Scientists have published a report that suggests TV - in particular, cartoons - can have a numbing effect on children. They found that children watching cartoons suffered less pain from a hypodermic needle than kids not watching TV. In fact, TV was found to be more soothing than moms. If this is true, then understanding 'passive distraction' may be important when we think about how ads work, and in particular why most testing methodologies are frankly ridiculous.
Does this mean that TV viewing is encourages active (high involvement) processing in the brain vs. advertising being low involvement (if you buy Heath's argument's)? Or is this just applicable to kids - that TV is so new and engrossing to them that it engages larger portions of their brain.
Posted by: mark | September 28, 2006 at 06:28 PM
We should pay little mind to these studies, and not use them to craft bigger correlations.
I'm sure if you put a clown or a chimp in the corner, the kids would also report less pain.
Posted by: Chip Dwyer | September 28, 2006 at 07:10 PM
TV has a numbing effect on me to ... mainly my brain!
I agree with Chip, these sort of studies have wildly differing results every few years without ever really looking into whether it is TV - or simply having your brain distracted from 'normality' for a period of time.
Reminds me of a study a mate of mine did years ago.
What they did was hook people up to a brainwave reading device and measured attention span when watching ads.
Unsuprisingly, the brains interest seemed to take a rather drastic dip when the branding came on.

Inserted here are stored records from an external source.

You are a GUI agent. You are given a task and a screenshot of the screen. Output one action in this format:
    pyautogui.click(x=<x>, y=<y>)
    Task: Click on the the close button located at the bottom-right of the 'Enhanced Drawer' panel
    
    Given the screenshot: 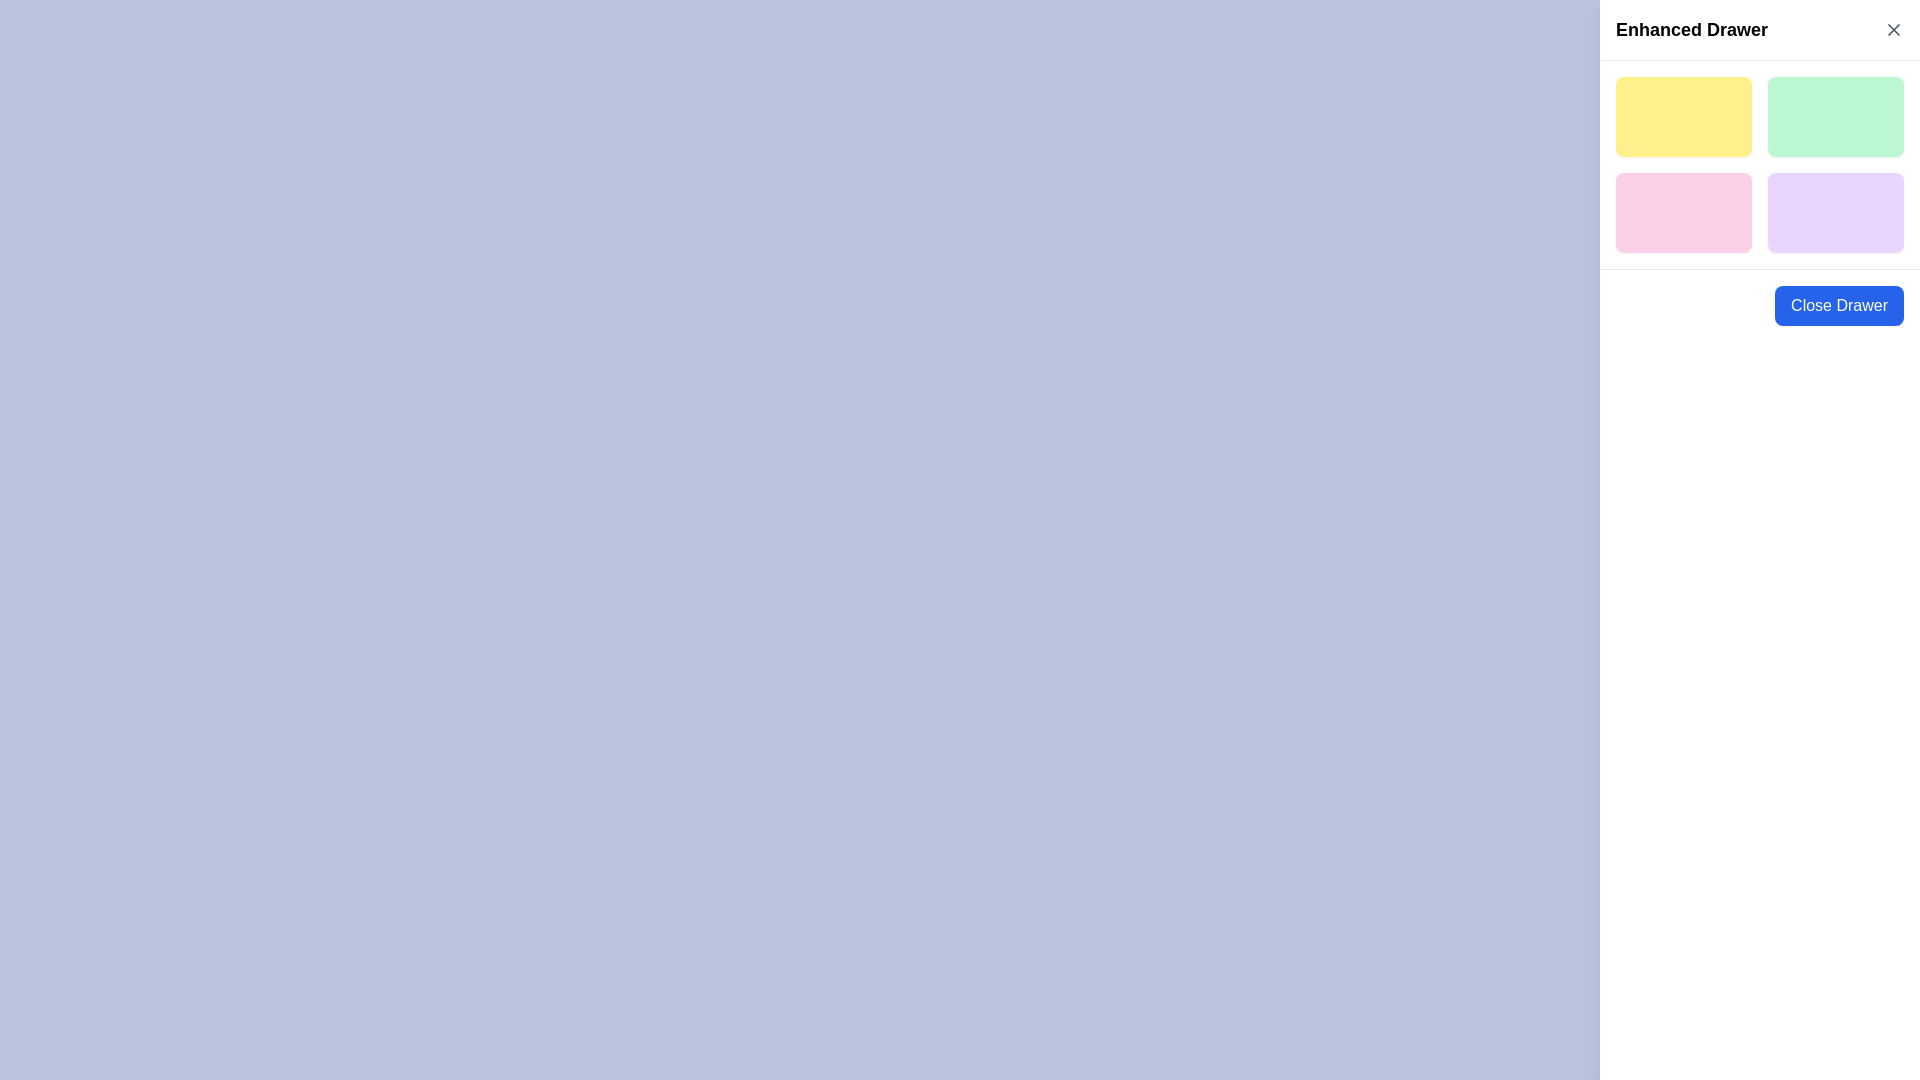 What is the action you would take?
    pyautogui.click(x=1839, y=305)
    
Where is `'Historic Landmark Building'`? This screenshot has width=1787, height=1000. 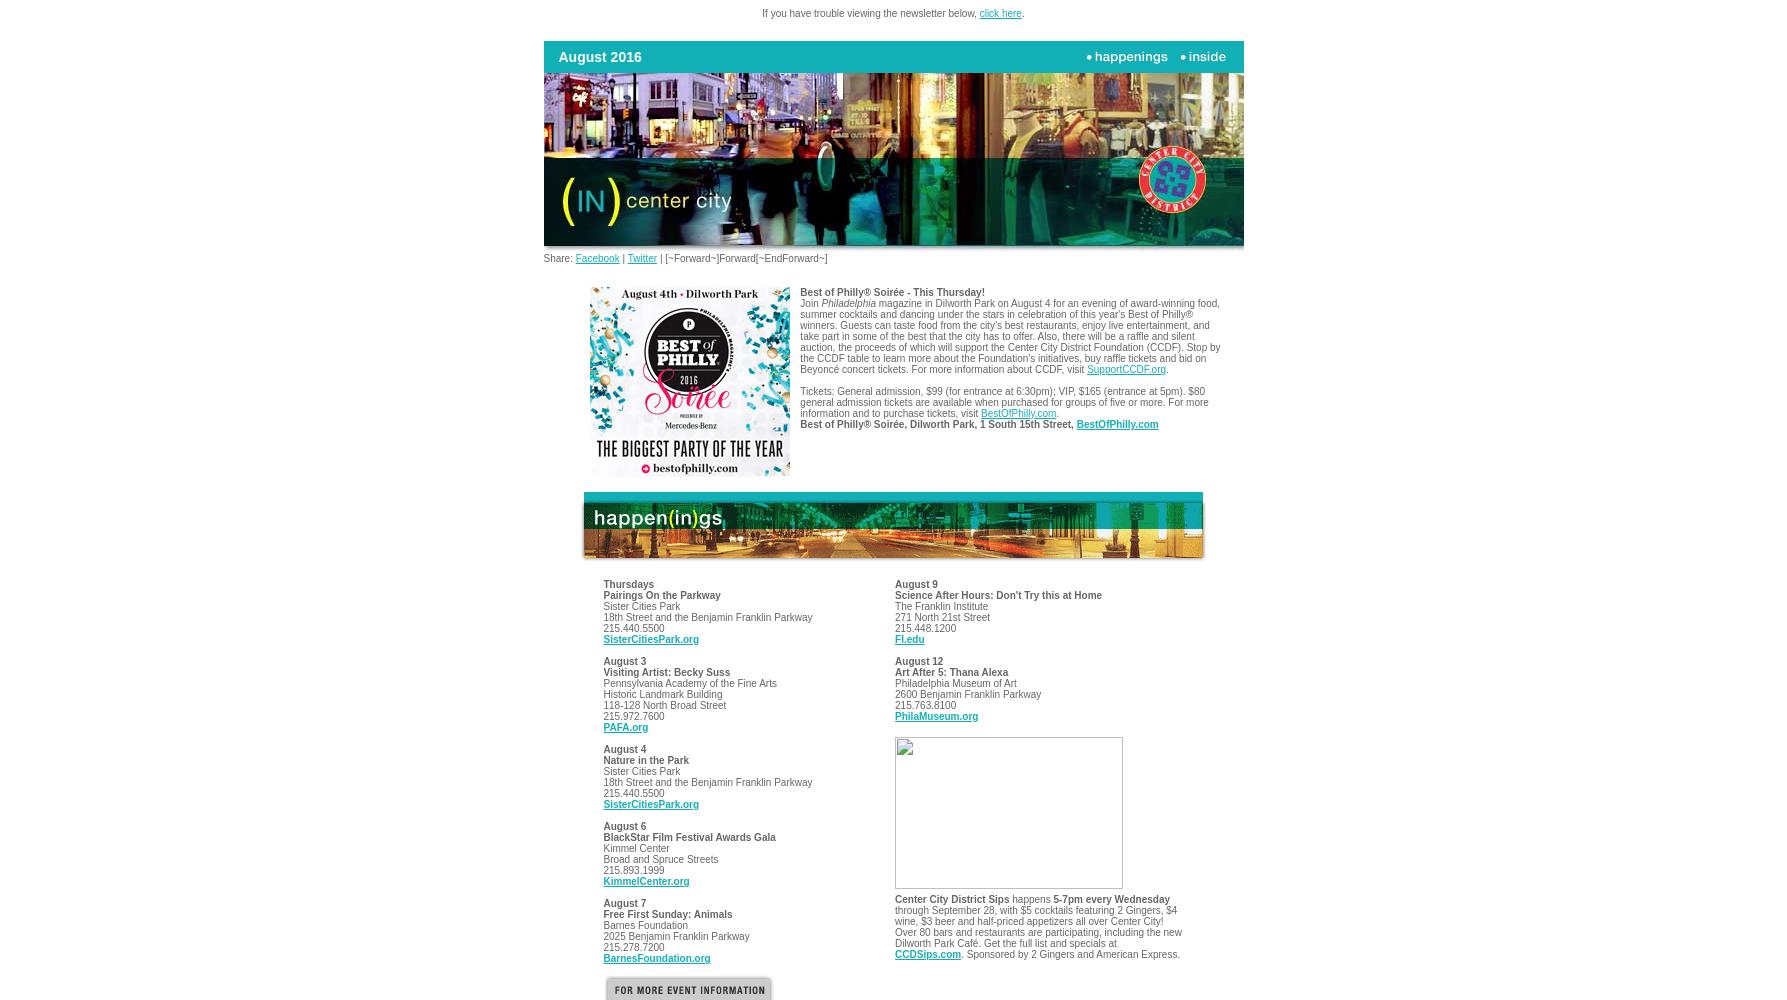
'Historic Landmark Building' is located at coordinates (661, 693).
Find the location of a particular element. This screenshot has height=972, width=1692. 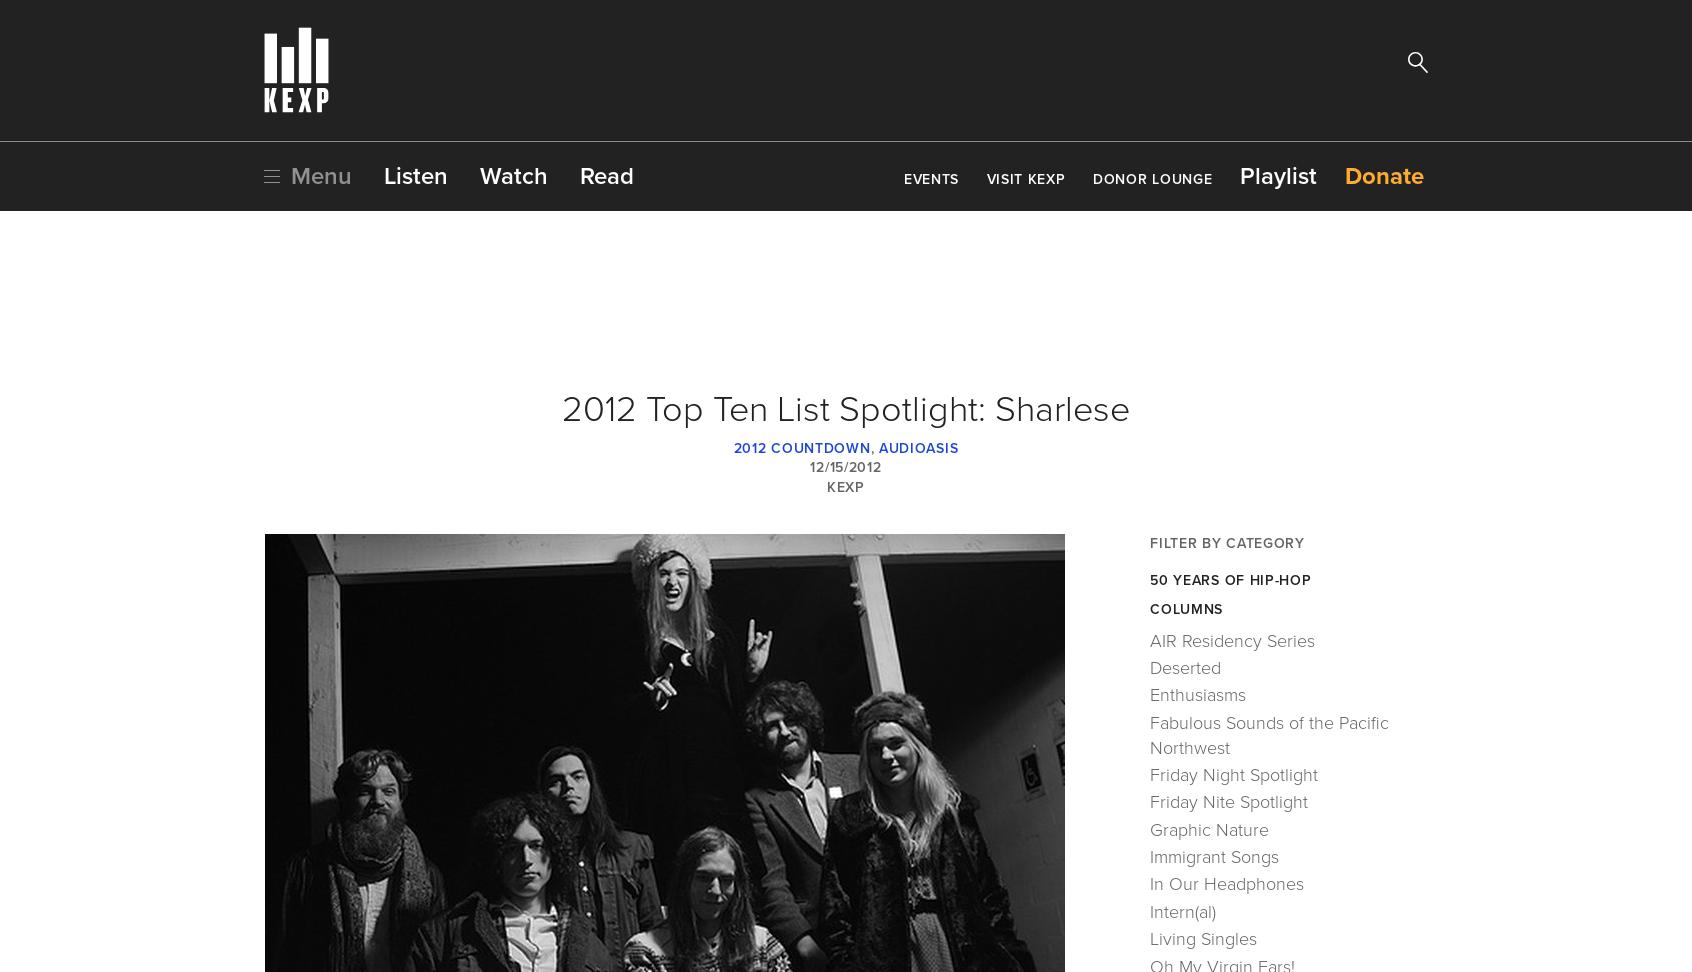

'Watch' is located at coordinates (513, 175).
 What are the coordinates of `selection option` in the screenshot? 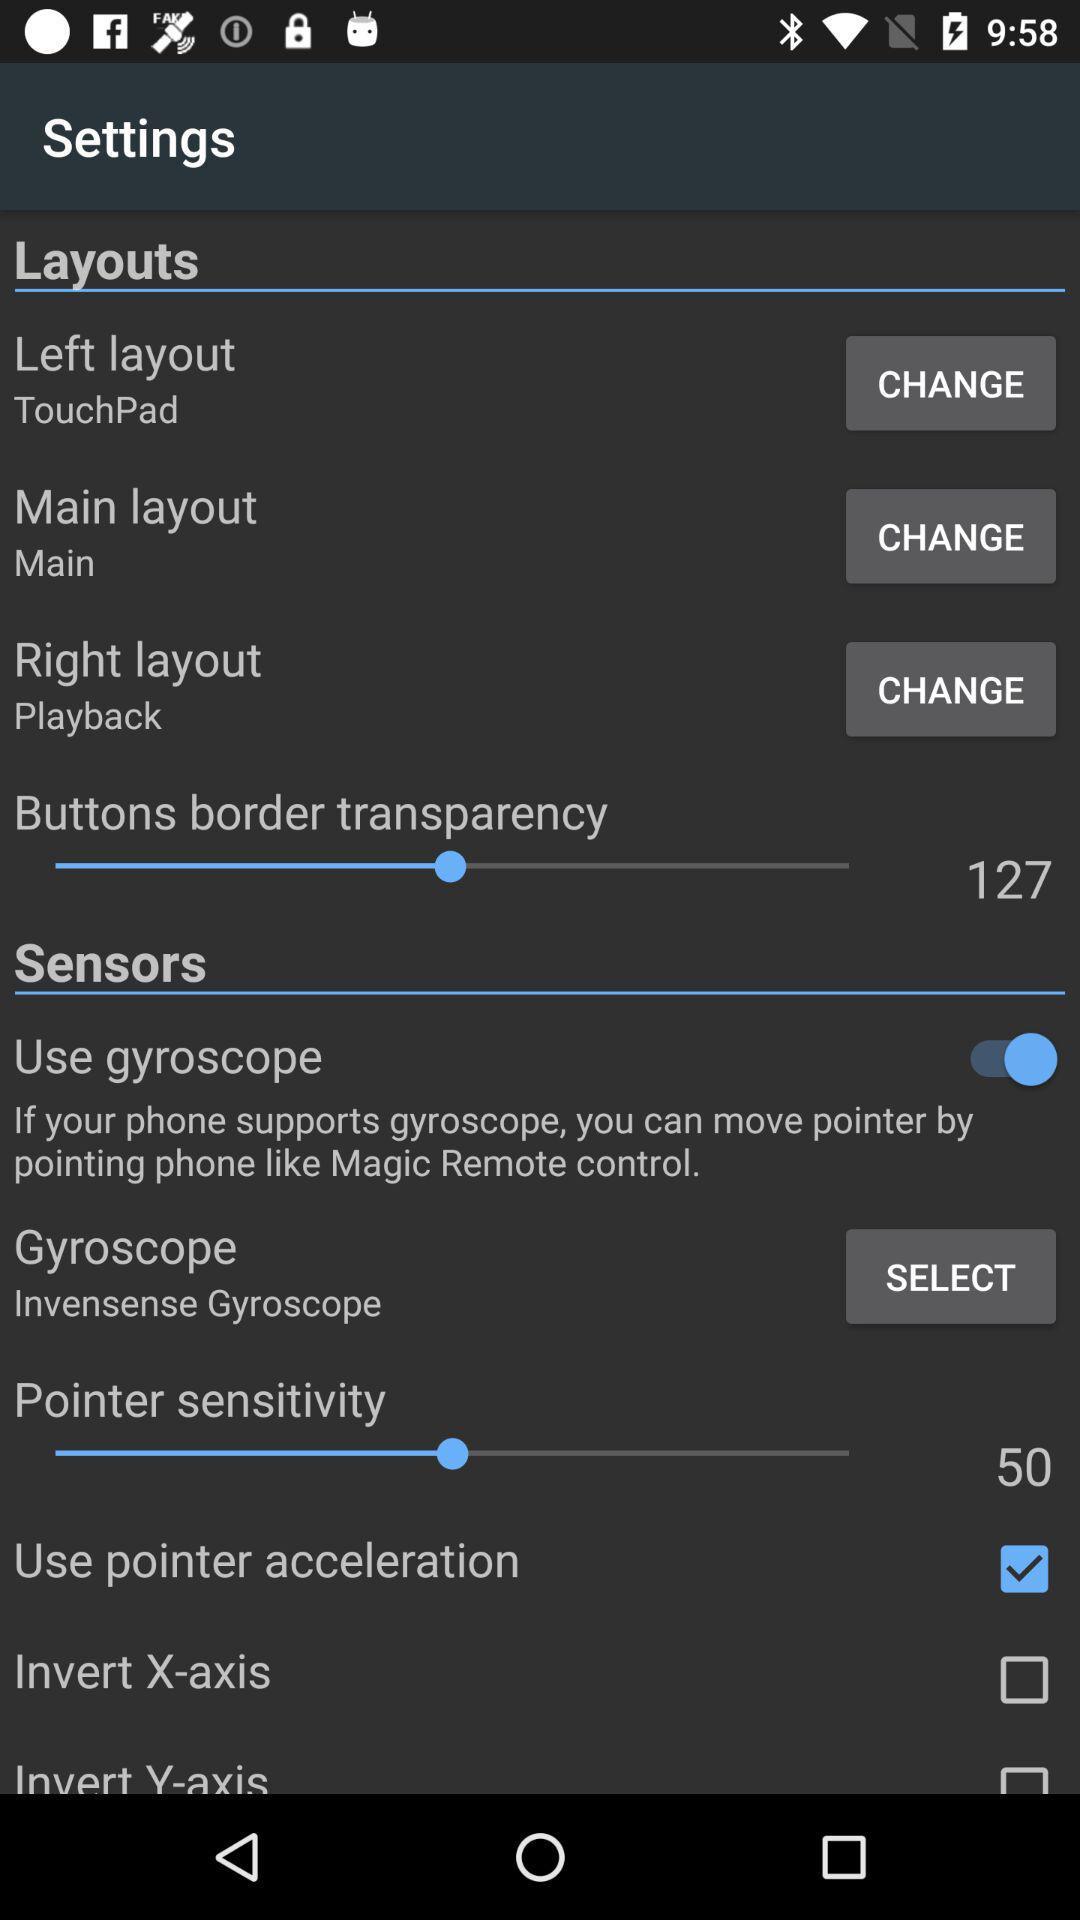 It's located at (1024, 1680).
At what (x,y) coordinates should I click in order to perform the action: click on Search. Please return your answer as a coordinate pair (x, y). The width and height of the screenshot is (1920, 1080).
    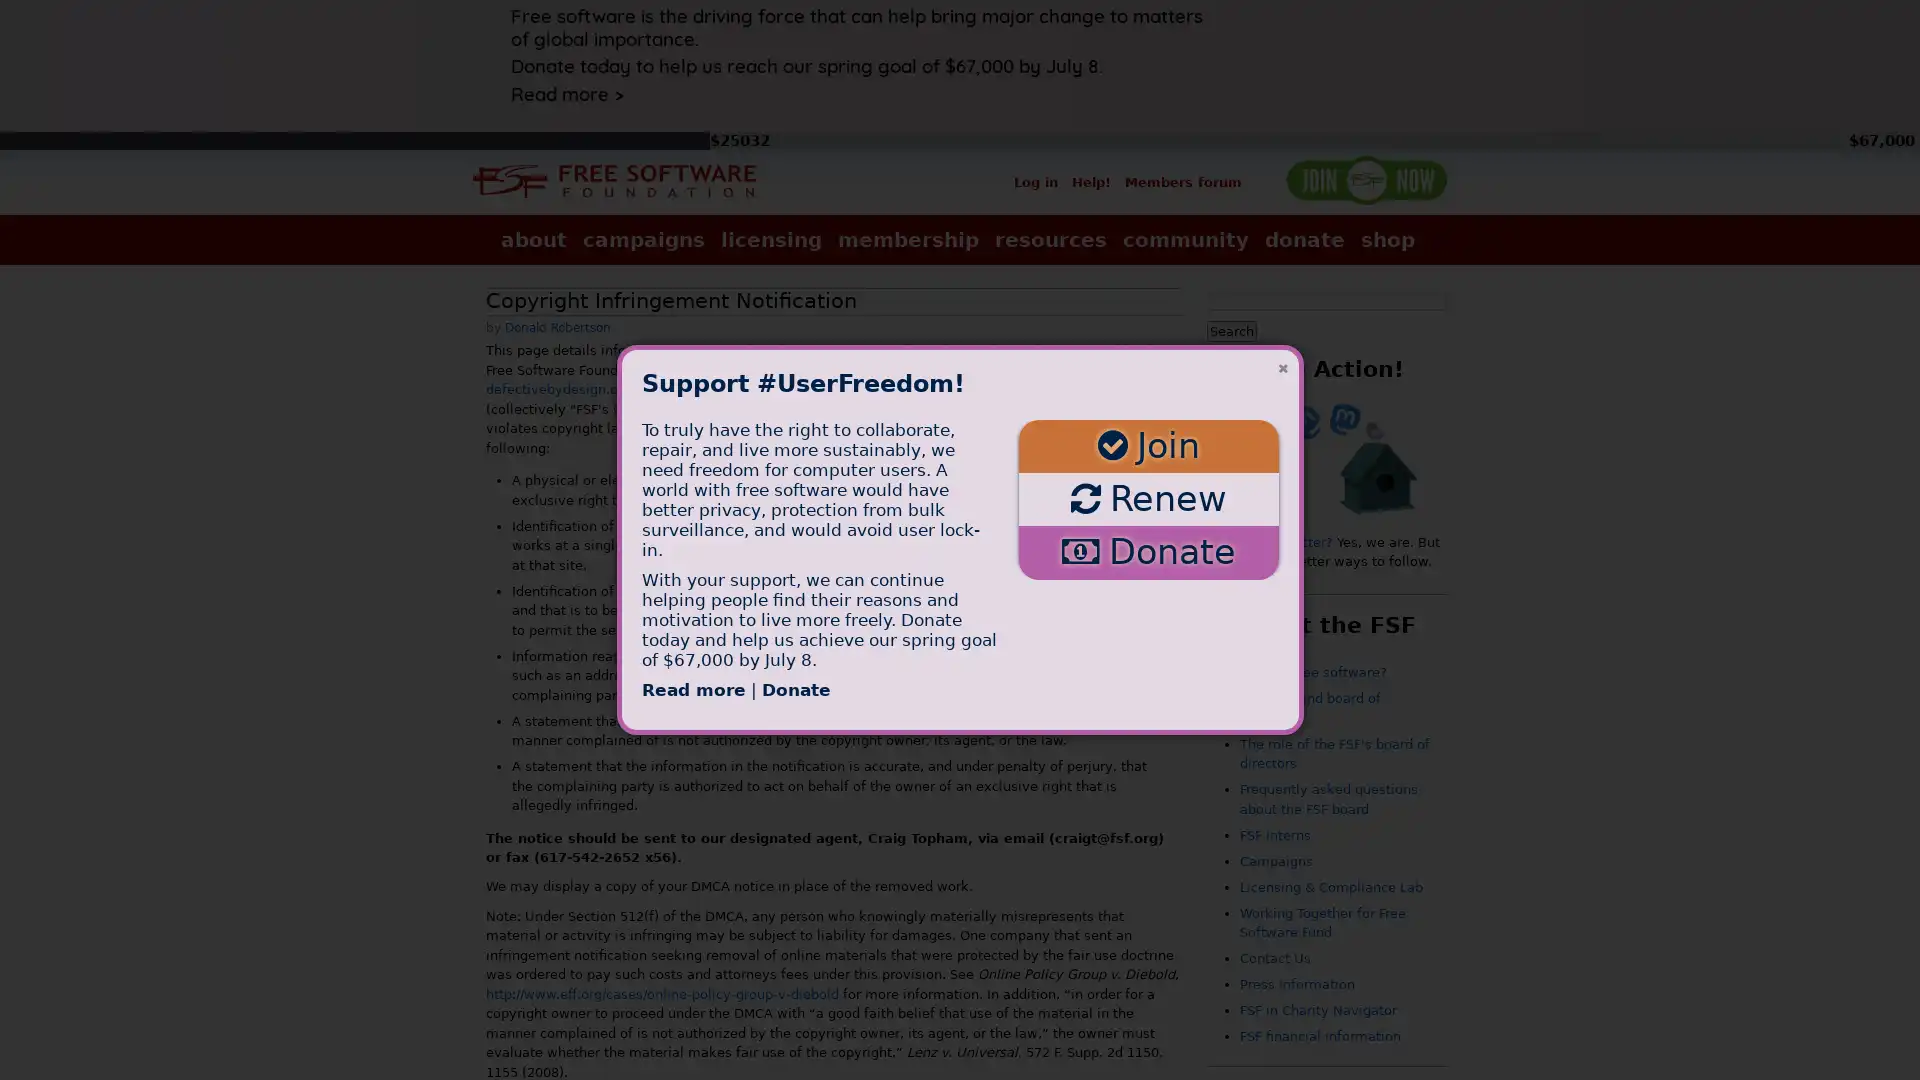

The best bit was that when Toddy told the client the findings, he was told it obviously meant people were bored after about 15 seconds of television viewing so they had to place the branding of their commercials within the first 5 seconds.
When Toddy told him that he thought it was more to do with the branding than the timing, the client demanded him off the biz.
Genius ... another example of brainfuckwitism at work.